Кристина отрицательно мотнула головой.

– Никого нет дома. Заходи, – повторил Игорь и деревянной рукой сделал приглашающий жест.

Девушка опять несогласно мотнула головой, схватила его за деревянную руку и опять потащила к мусоропроводу, к кошкам и их отвратительному контейнеру, в котором лежал кружок жутко позеленевшей колбасы.

Как только молодые люди оказались друг против друга, они начали целоваться, торопливо, страстно, до тех пор, пока не услышали, как лифт остановился на лестничной клетке, где находилась квартира Игоря. Одноклассники замерли. Через пару секунд на их площадку с мусоропроводом начала подниматься компания подростков самого гнусного уголовного вида с сигаретами в зубах и с бутылками пива наперевес. Кристина змеей выскользнула из объятий Краевского и, ловко прошмыгнув между парнями, заскочила в лифт, который так и стоял с открытыми дверцами. Растерянный Игорь начал медленно спускаться вниз. Без очков лиц парней он толком не видел. Один из них подставил ему ногу, и Краевский, споткнувшись, скатился вниз с последних трех ступенек. Вслед ему раздался богатырский смех молодых идиотов.

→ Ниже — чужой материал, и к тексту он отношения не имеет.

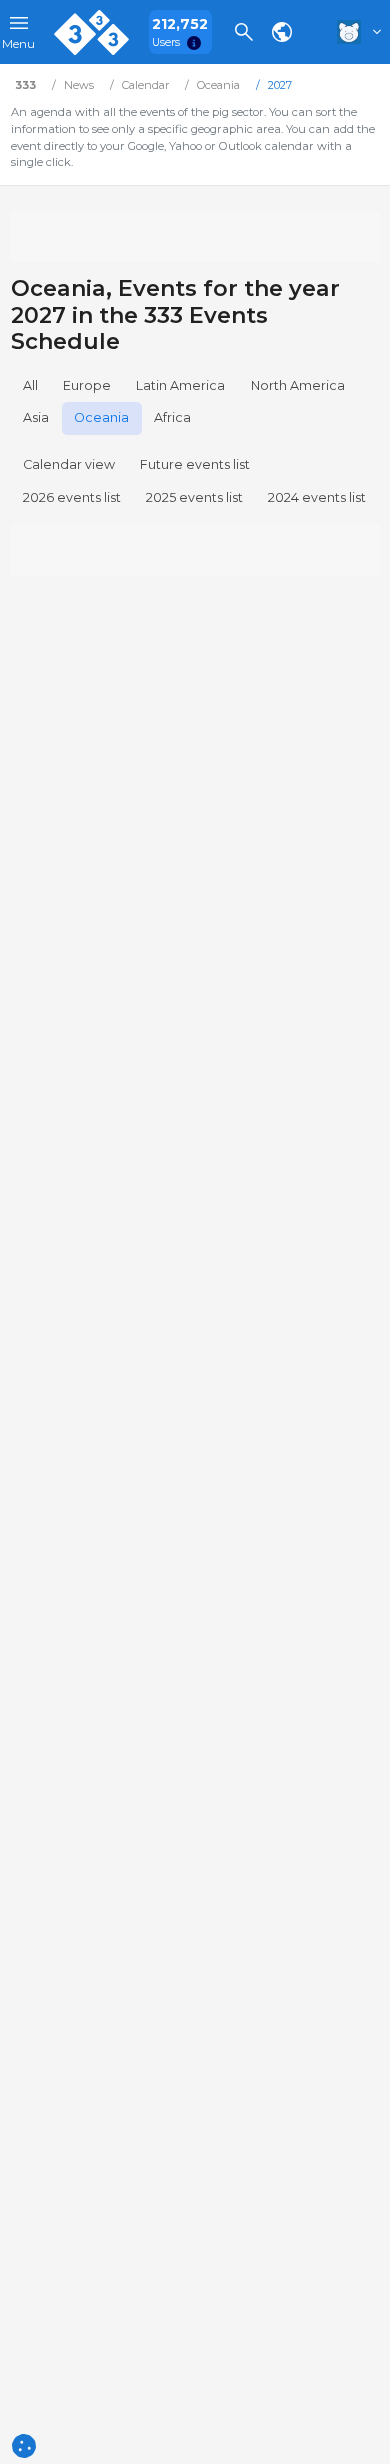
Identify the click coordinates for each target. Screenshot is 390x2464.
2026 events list (72, 497)
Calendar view (69, 464)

Хорошо, что падать пришлось не свысока. Игорь только прикусил губу и слегка разодрал ладонь о торчащую из перил арматуру.

* * *

А дальше для Игоря Краевского потянулся сплошной «день сурка». Утром он кое-как отсиживал уроки. В школе Кристина по-прежнему смотрела мимо него. После занятий он метался по квартире в ожидании Кирьяновой, а потом они до сумасшедшего сердцебиения целовались среди картофельных очисток и кошек, пожирающих отвратительную тухлятину. Через неделю Игорь начал тяготиться обществом кошек, которые после трапезы считали своим долгом обтереть грязные бока об их с Кристиной ноги. Краевского стало раздражать, что его любовь пахнет отбросами, вместо того чтобы благоухать цветами. Он несколько раз предлагал Кристине пойти прогуляться или хотя бы спуститься к ним в квартиру.

– Нет… не хочу… – шептала она между поцелуями. – Хочу, чтобы рядом никого не было. Только ты и я…

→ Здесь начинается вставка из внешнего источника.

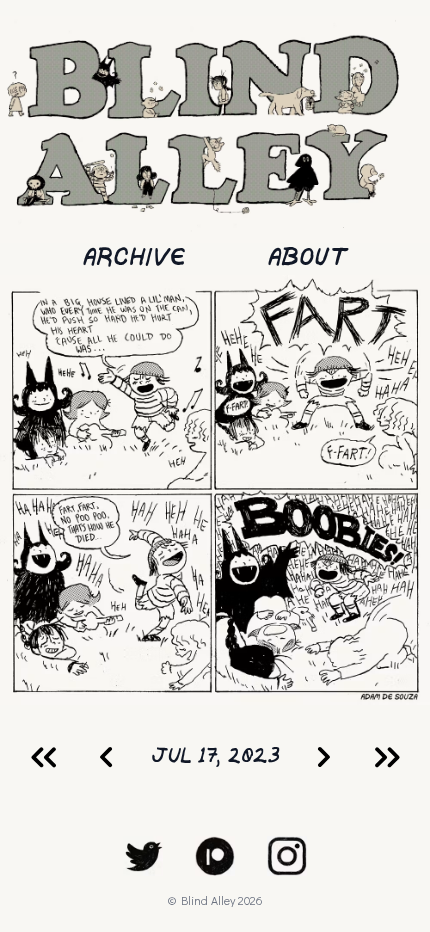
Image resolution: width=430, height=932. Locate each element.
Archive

– Тут полно мерзких кошек и людей с помойными ведрами, – убеждал он ее тоже между поцелуями. – А дома у меня никого…

– Могут прийти родители.

– Они приходят после шести.

– А вдруг придут раньше?

– У меня своя комната.

– Они могут туда зайти…

– И что? Разве мы делаем что-нибудь плохое?

– Им это не понравится, поверь мне на слово.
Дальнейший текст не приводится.